Apenas no início de 2017 a rotulagem dos maços de tabaco com imagens que ocupam a maior parte da face dos maços foi efetivamente introduzida, após um período de transição longo, desde a aprovação em 2015 da lei que transpunha para Portugal a diretiva europeia sobre o assunto e obrigava os países a adotar a rotulagem referida. A entrada progressiva e lenta até a adoção da nova rotulagem dos maços fez com que o impacto esperado da medida se desvanecesse. Nesta momento são muitos os países no mundo e na Europa que já adotaram mesmo uma rotulagem mais efetiva em que é quase totalmente eliminada a menção às marcas, conhecida como “plain packages”.

O adiar das obrigações em relação aos locais onde é proibido fumar para o início de 2021 (acompanhado da criação de inúmeras exceções a esses espaços), aquando da alteração da lei do tabaco ocorrida em 2015, foram uma clara cedência aos interesses da Indústria do Tabaco e da Economia, em detrimento da saúde dos cidadãos, originando um sentimento de fracasso imediato da intenção da medida, uma ameaça ao seu cumprimento e fiscalização, reforçando a baixa efetividade de uma boa estratégia mal aplicada.

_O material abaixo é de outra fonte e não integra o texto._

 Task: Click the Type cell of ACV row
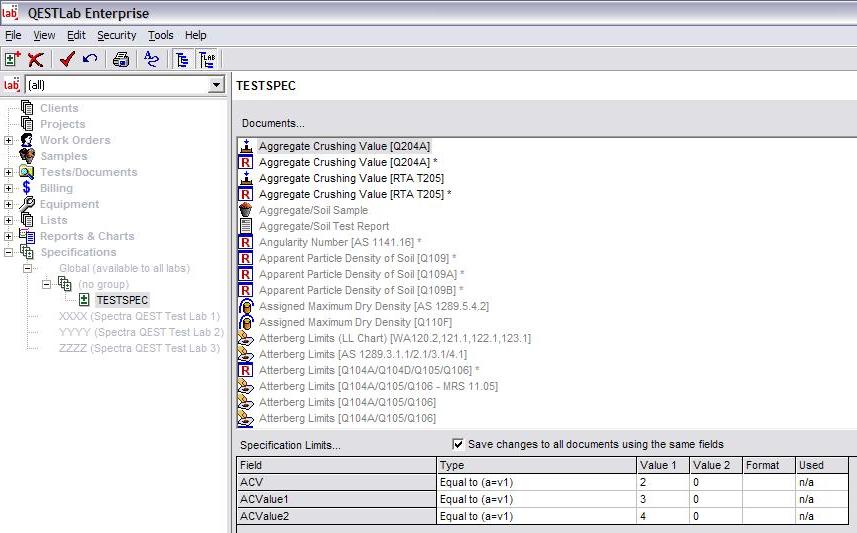tap(536, 482)
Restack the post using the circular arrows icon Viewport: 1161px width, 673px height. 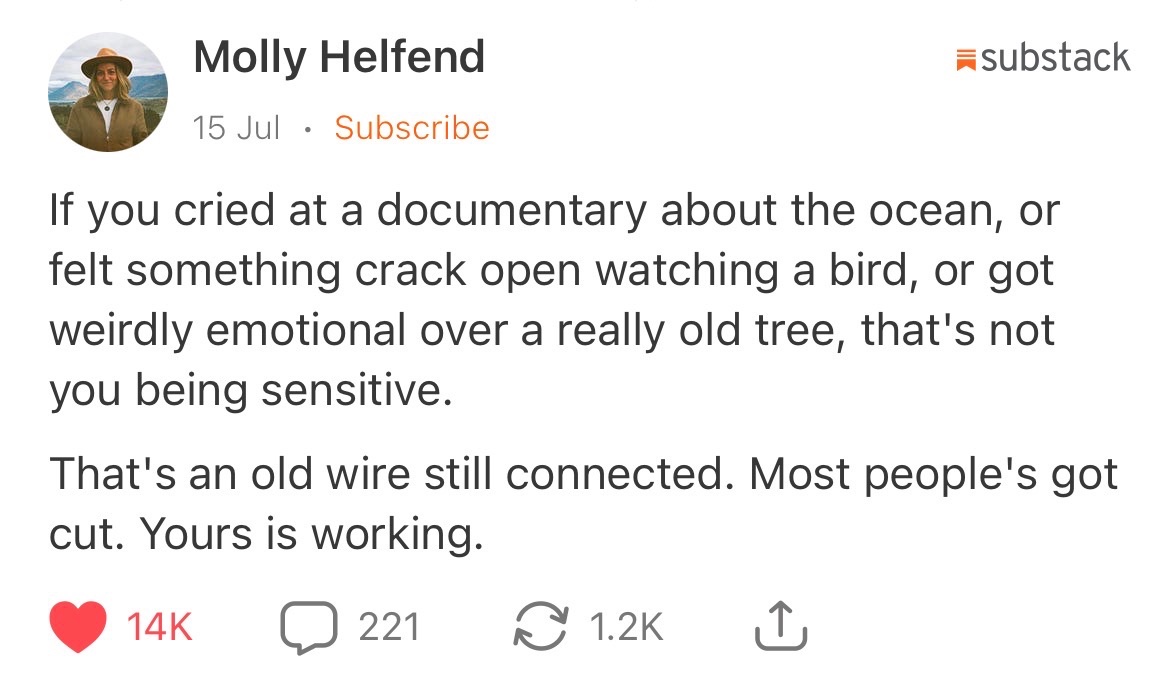541,626
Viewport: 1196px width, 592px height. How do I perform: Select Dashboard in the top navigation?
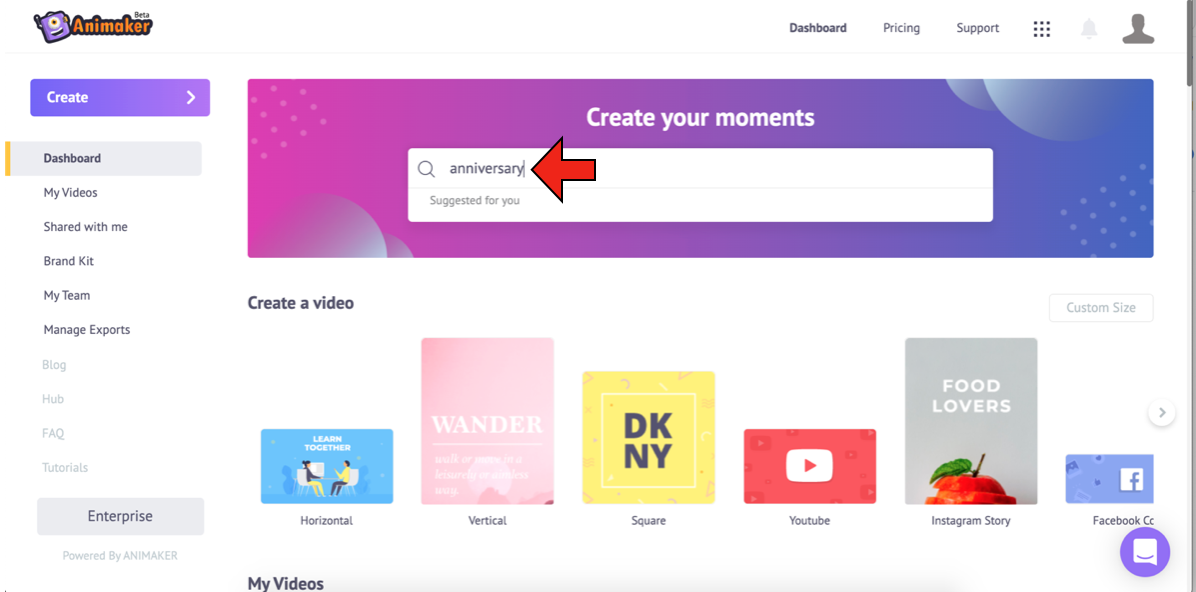pos(817,28)
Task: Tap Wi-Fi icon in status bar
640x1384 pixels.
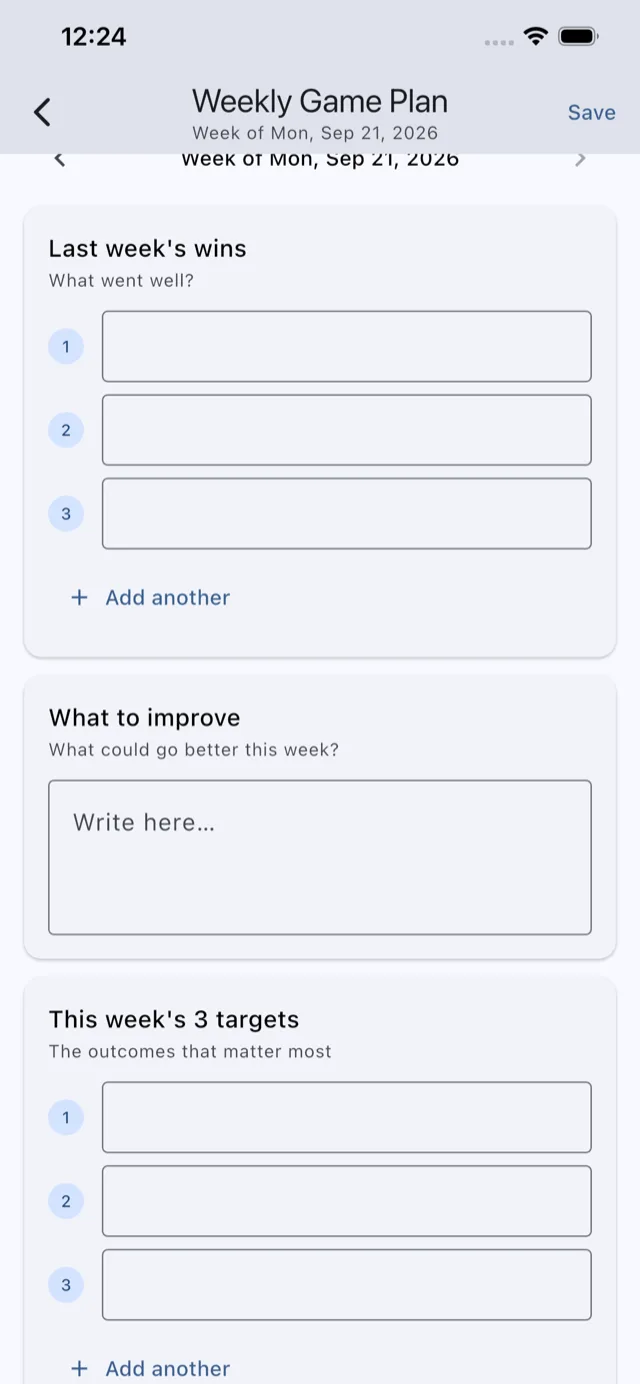Action: (536, 37)

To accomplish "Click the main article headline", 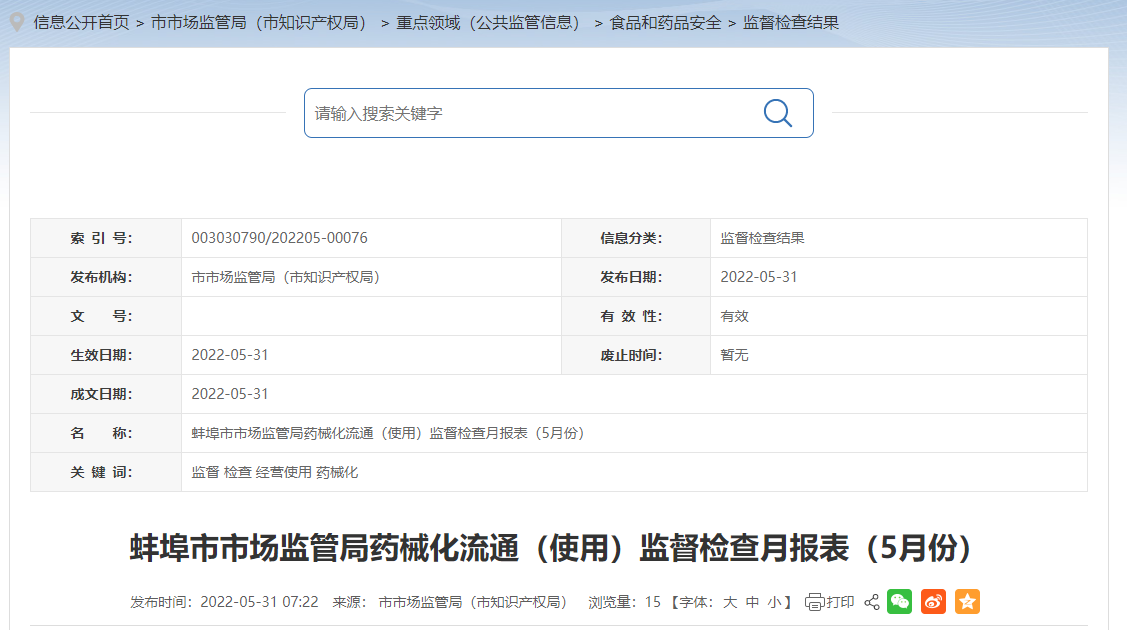I will coord(551,548).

Uma das políticas mais efetivas para se combater o tabagismo é o aumento dos impostos e do preço dos produtos de tabaco. Mas o amento da tributação existente possui apenas interesses orçamentais e não de Saúde Pública, visam o aumento da receita e nunca uma forte redução do consumo. Ou até pior! Na discussão do último Orçamento de Estado, em fins de 2016, alguns partidos políticos da Assembleia da República voltaram a se aliar às investidas dos lobbys da Indústria do Tabaco e propuseram estratégias contrárias aos princípios da luta contra o tabagismo, introduzindo a redução da carga fiscal sobre alguns tipos de produtos de tabaco. A mesma estratégia foi adotada pela Comissão de Orçamento da AR para rejeitar os aumentos de impostos sobre o tabaco propostos pelo Governo dos Açores no seu Orçamento para 2017, região que sofre especialmente com a epidemia tabágica.

Assim tem ocorrido desde 2007, quando a atual Lei do Tabaco foi criada, fazem agora 10 anos. Parcos resultados em termos de consumo na população forma alcançados, mas também, apesar de uma nova lei, poucas medidas foram efetivamente implementadas para além da letra da lei.

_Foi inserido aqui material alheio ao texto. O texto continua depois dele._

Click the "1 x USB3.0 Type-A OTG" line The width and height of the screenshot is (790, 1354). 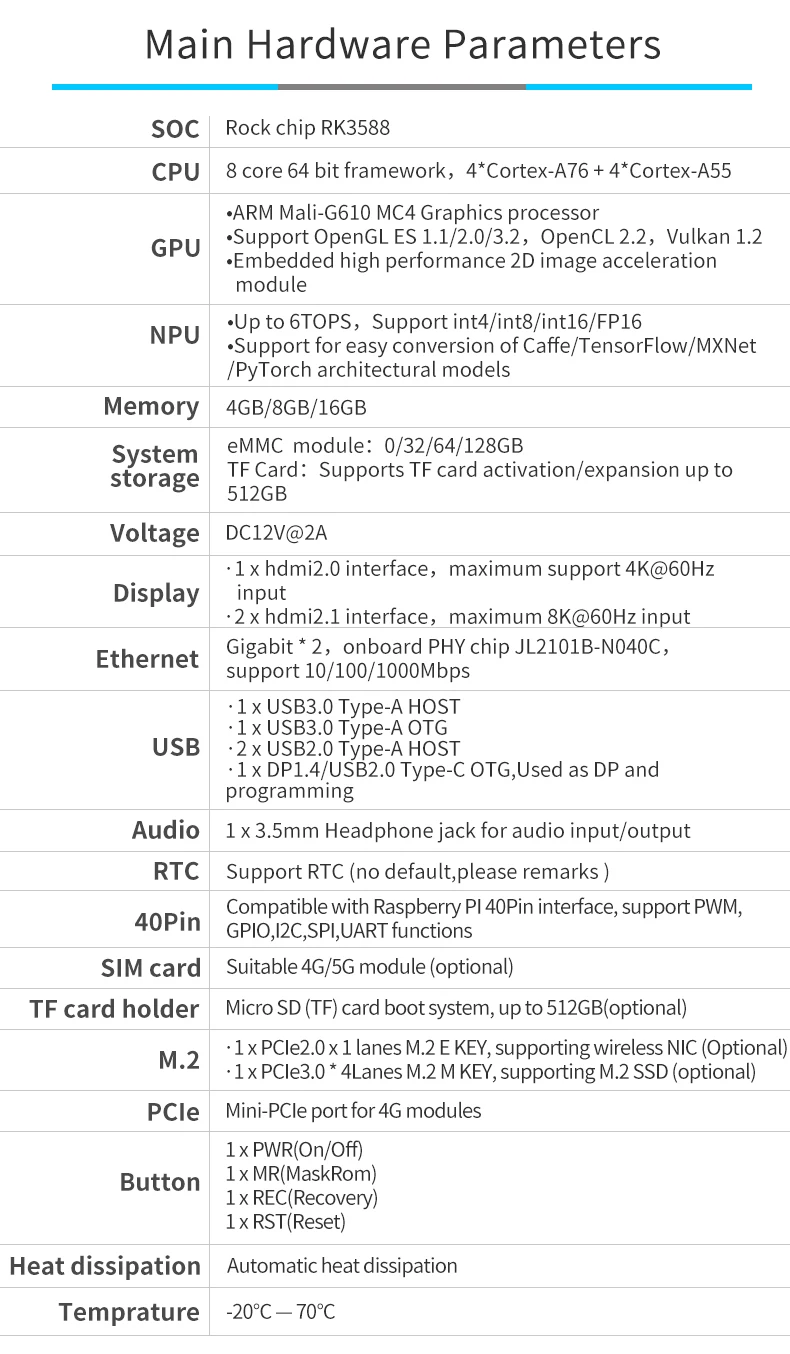(x=338, y=727)
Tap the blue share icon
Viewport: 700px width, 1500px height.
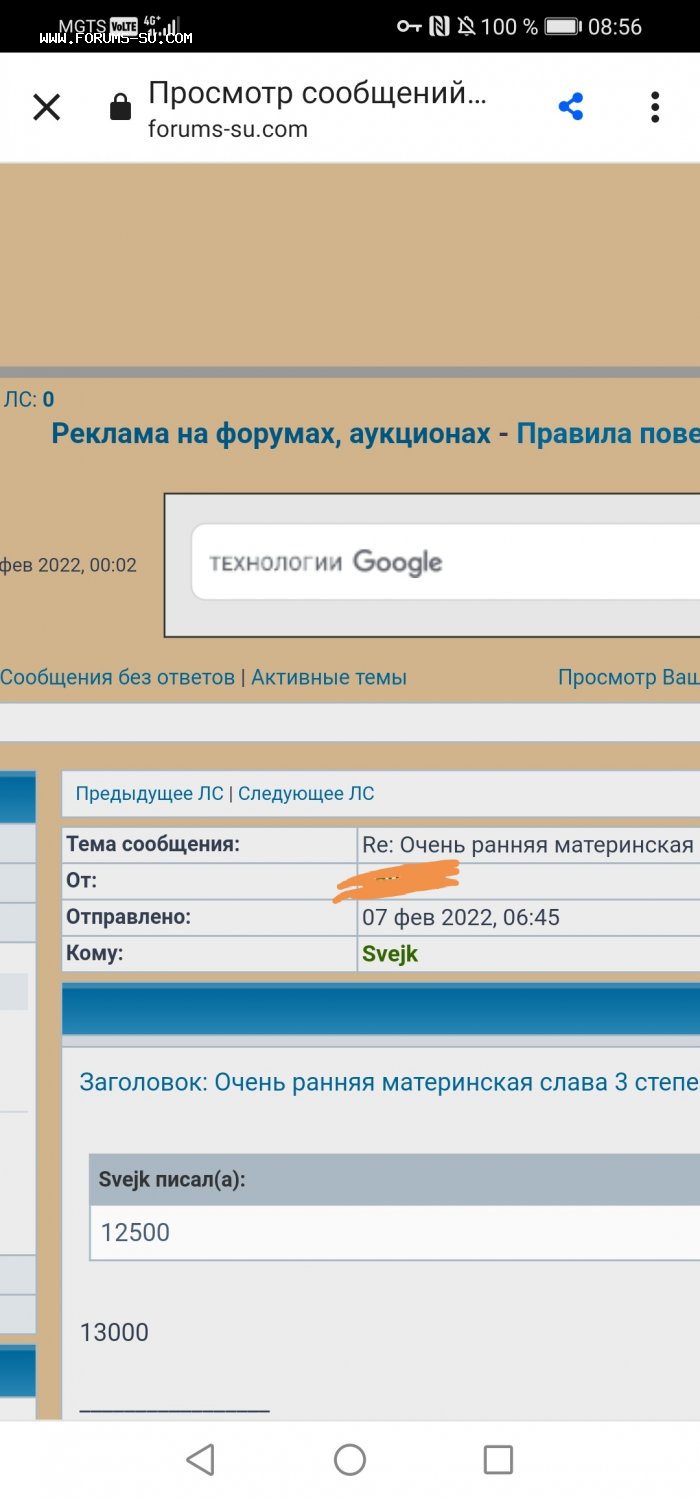[571, 108]
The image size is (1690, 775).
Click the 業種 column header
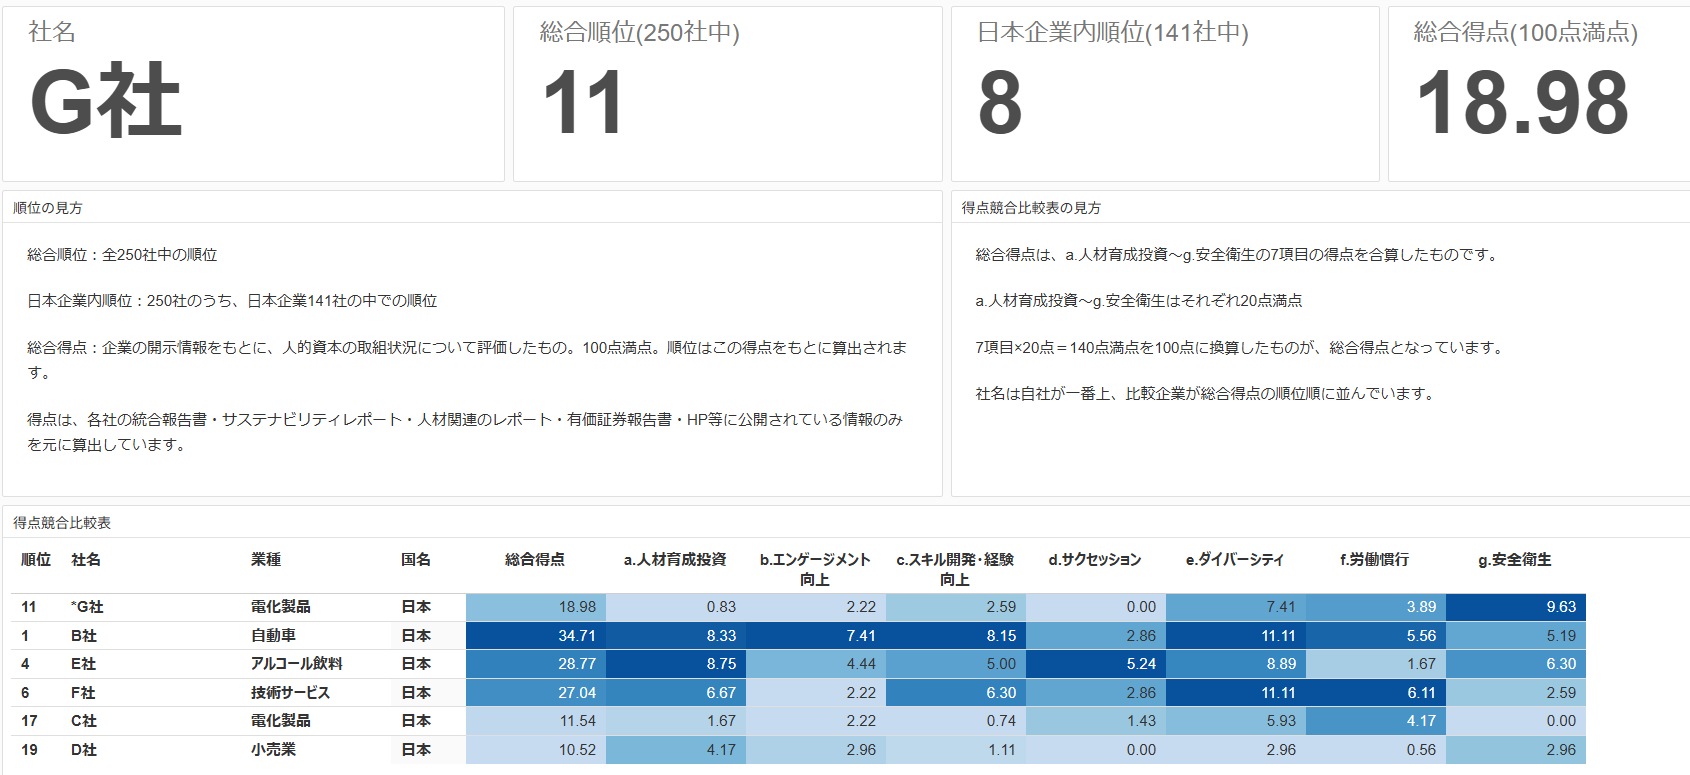[266, 560]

O consumo de tabaco em todas as suas formas mata milhares de pessoas por ano, através das inúmeras doenças a que está associado. E vai continuar a matar nos próximos anos, dificultando inclusive a sustentabilidade do nosso SNS, nomeadamente em algumas áreas como a das doenças oncológicas e respiratórias.

Portugal se comprometeu através da CQCT-OMS a implementar políticas que impeçam a iniciação e promovam a redução e a cessação do consumo de tabaco, diminuindo assim o impacto da maior epidemia mundial do seculo XX e início do século XXI.

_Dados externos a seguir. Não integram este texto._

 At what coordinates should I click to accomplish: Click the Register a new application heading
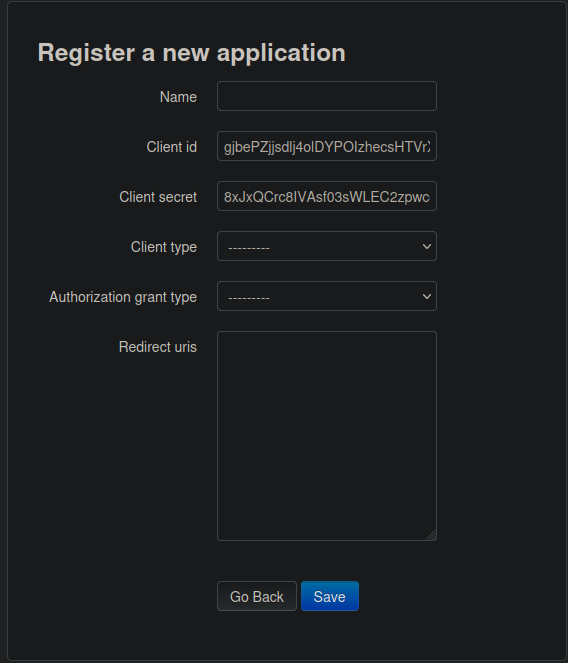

Os políticos portugueses que colaboram com esta situação, mesmo aqueles que com discursos demagógicos se mostram a favor da luta antitabágica mas pouco fazem para mudar a situação, não honram os compromissos assumidos nem defendem os interesses e bem-estar dos cidadãos (nomeadamente dos mais desfavorecidos e que sofrem devido as desigualdades de saúde) e o Bem-púbico. Afinal, a quem eles servem?